Hi Celeste - I agree! I often keep a batch of failed paintings at hand in my studio because they remind me of lessons learned. Thanks for adding that point, because it's an important one. And, thanks for the support.

Hi Hallie - yes, it's the toughest part.

Hi Don - Thank you! The octagonal shapes aren't obvious symbols, but do represent connectivity between realms. The "Law of Conservation of Mass" states that the mass of an isolated system cannot be changed as a result of processes acting inside the system. Mass cannot be created nor destroyed, although it may be rearranged in space, and changed into different types of particles.

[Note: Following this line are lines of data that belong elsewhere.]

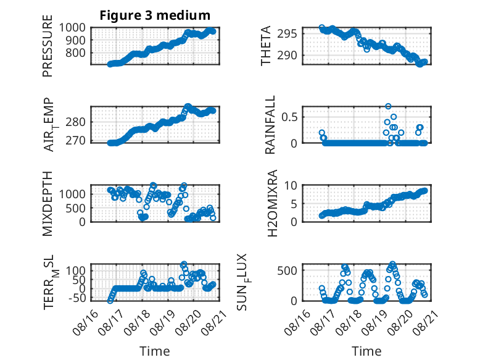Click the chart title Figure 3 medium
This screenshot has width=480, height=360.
pyautogui.click(x=155, y=15)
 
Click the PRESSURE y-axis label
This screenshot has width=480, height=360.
pyautogui.click(x=48, y=46)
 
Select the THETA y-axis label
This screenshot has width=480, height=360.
pyautogui.click(x=266, y=46)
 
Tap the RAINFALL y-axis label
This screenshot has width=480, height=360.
pyautogui.click(x=270, y=125)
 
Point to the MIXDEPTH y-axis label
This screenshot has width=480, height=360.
pyautogui.click(x=48, y=204)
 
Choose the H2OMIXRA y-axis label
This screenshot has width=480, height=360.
pyautogui.click(x=272, y=203)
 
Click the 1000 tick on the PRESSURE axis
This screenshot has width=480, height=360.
pyautogui.click(x=72, y=28)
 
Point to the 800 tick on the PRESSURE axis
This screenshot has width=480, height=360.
pyautogui.click(x=76, y=52)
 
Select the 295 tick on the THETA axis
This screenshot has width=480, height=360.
pyautogui.click(x=287, y=33)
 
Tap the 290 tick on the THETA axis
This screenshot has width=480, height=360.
pyautogui.click(x=287, y=56)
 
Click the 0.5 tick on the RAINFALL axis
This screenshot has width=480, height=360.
pyautogui.click(x=289, y=117)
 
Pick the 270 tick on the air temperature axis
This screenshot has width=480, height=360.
pyautogui.click(x=76, y=141)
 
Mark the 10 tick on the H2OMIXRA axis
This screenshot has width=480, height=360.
pyautogui.click(x=291, y=185)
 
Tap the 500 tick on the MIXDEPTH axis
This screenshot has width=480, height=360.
pyautogui.click(x=76, y=208)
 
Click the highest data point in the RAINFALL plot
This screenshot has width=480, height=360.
pyautogui.click(x=388, y=106)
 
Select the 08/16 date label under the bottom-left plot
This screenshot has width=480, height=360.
pyautogui.click(x=86, y=323)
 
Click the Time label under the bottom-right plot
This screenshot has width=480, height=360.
pyautogui.click(x=366, y=351)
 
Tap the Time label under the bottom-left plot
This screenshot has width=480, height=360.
pyautogui.click(x=155, y=351)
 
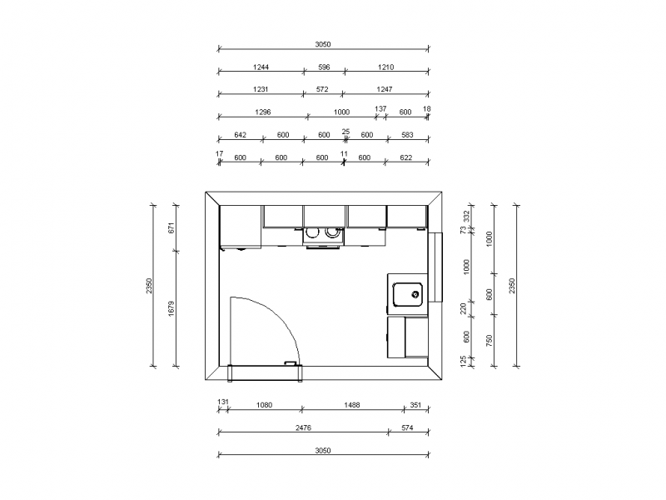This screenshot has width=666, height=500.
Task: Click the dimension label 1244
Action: click(x=261, y=68)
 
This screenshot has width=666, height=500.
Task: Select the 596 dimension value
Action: click(x=324, y=68)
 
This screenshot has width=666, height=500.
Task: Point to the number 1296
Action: click(x=262, y=112)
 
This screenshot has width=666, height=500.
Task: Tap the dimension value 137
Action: click(x=380, y=109)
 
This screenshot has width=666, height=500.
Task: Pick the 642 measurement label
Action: click(x=240, y=135)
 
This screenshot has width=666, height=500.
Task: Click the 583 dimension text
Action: click(x=407, y=135)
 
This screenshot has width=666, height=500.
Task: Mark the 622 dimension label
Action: click(x=406, y=158)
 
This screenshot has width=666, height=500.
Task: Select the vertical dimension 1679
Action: click(x=171, y=308)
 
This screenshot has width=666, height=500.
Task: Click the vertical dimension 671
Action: click(x=171, y=228)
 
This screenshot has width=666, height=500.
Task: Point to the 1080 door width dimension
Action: click(x=264, y=405)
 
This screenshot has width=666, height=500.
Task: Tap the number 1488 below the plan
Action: click(x=351, y=405)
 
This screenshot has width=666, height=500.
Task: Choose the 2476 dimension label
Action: click(x=303, y=428)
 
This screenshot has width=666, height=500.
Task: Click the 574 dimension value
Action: click(x=407, y=428)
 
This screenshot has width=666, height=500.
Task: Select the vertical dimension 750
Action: click(x=490, y=340)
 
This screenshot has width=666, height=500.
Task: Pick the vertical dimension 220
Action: click(x=464, y=308)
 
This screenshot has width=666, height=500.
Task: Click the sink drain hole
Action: click(x=415, y=294)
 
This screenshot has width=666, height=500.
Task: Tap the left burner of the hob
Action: click(x=312, y=232)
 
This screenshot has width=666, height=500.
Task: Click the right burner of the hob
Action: click(x=331, y=232)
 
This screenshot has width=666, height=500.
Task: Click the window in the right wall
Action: click(x=435, y=267)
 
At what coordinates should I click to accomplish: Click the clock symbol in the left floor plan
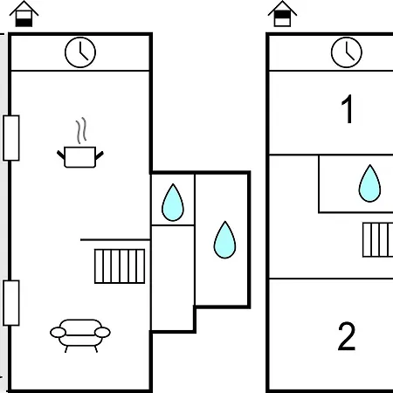tap(80, 52)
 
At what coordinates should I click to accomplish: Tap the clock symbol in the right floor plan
tap(347, 52)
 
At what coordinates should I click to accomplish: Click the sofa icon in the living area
tap(80, 335)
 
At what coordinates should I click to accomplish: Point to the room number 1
tap(348, 109)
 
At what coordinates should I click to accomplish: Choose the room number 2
tap(347, 336)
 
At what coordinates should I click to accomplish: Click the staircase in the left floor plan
tap(120, 266)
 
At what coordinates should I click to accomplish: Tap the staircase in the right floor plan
tap(378, 240)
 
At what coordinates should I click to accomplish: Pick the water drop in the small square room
tap(173, 203)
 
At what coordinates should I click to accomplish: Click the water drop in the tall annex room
tap(224, 240)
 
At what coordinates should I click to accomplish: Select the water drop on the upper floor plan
tap(369, 183)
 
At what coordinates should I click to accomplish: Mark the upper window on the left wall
tap(11, 138)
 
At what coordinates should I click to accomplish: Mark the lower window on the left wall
tap(11, 303)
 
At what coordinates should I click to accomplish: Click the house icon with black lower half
tap(24, 14)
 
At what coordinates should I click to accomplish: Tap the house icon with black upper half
tap(282, 14)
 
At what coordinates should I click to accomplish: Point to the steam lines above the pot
tap(81, 130)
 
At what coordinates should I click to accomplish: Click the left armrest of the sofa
tap(58, 333)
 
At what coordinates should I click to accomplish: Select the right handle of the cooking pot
tap(100, 155)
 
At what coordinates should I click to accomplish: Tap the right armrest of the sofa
tap(102, 333)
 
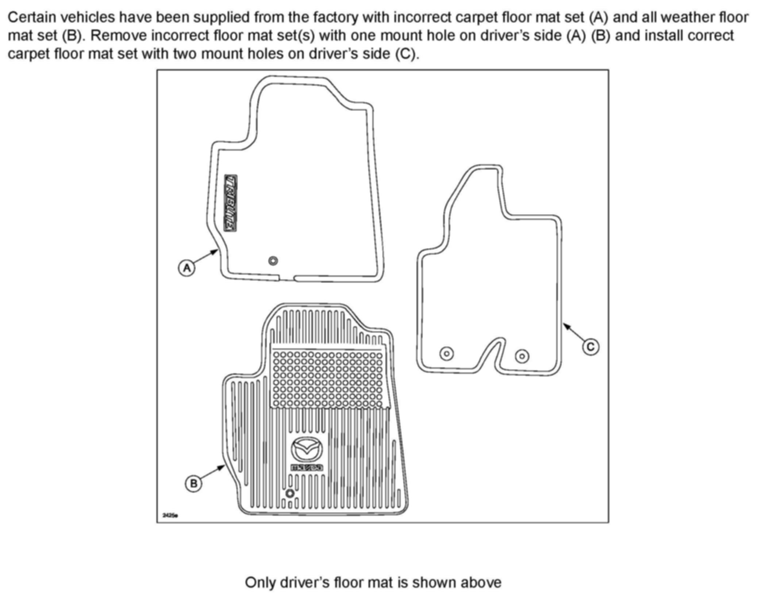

About my students: because my class is centered on the "why" or significance more than the "how to" (as you observed) I spend a lot of time up front discussing with them the importance of concept in a work of art and how to arrive at a good one. I've found a good method for relating that to them, so they always get it. But, I usually (but not always) find that it's such a foreign way of thinking to students that they really need help with it. That's why I'm there. Once they construct a single, focused concept and write it down, then they can do all the rest. So, they get plenty of time with me showing them "how" to design and paint their idea as well. However, I never (and I do mean "never") ask students to imitate me or paint the way I paint. That would be a complete disservice to them and I'm very unhappy with the cohort of "how to" art instructors who encourage immitation. That kills the artist inside the student.

Kathy said...

Oops! typo: I think the correct spelling is: imitation. No caffeine yet :-)

Dan Kent said...

Thanks Peggy and Kathy for the tip about the bulb! And Kathy, I am in Miami - I will go as far north as - well, shoot, I will go quite north or west in Florida for you. I'm not sure there's a limit.

Kathy said...

Gee, Dan, I'm blushing!! It would be a great honor to meet you as well. Somehow, someday, we'll make it happen :-) Happy Thanksgiving!

Celeste Bergin said...

Happy Vacation!

Casey Klahn said...

Kathy - your new artwork, and your teaching outline had me speechless when I first saw this post before the holiday. Awesome!!!